The ban passed, which is the only such ban on any kind of industry or tax incentives in Aurora. Since then, the Colorado Springs racetrack has become a near-vacant eyesore in the middle of nowhere.
Now it’s time to fix the mess these racetrack carpetbaggers left in Aurora. NASCAR isn’t knocking at the door, but with the Colorado and metro economy steaming to the front of the pack across the nation, any expansion of the racing giant’s program would be wise to find a home here. And Aurora and the metro area would benefit hugely from a project similar to that in Kansas City, Kan.

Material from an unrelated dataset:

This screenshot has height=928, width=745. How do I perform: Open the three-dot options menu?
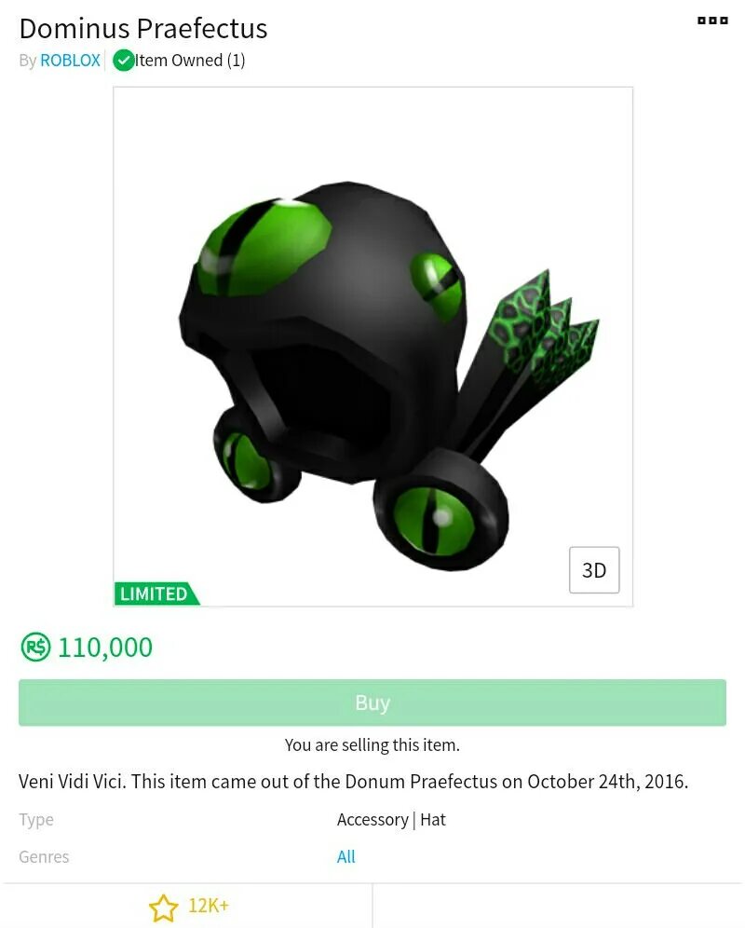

Measure 2J isn’t a referendum on racing expansion, it’s just a housekeeping measure that takes a absurd and deceitful ordinance imposed on the city off the books for good. The city’s charter should never be a place for decisions that should be made on their merits by elected representatives.
And 2J as a benefit does clear the track should NASCAR or another racing interest come knocking. That’s when decisions involving this or other economic development should be made by city legislators under full public scrutiny, not in advance by competing, far-away interests. Vote “yes” on 2J.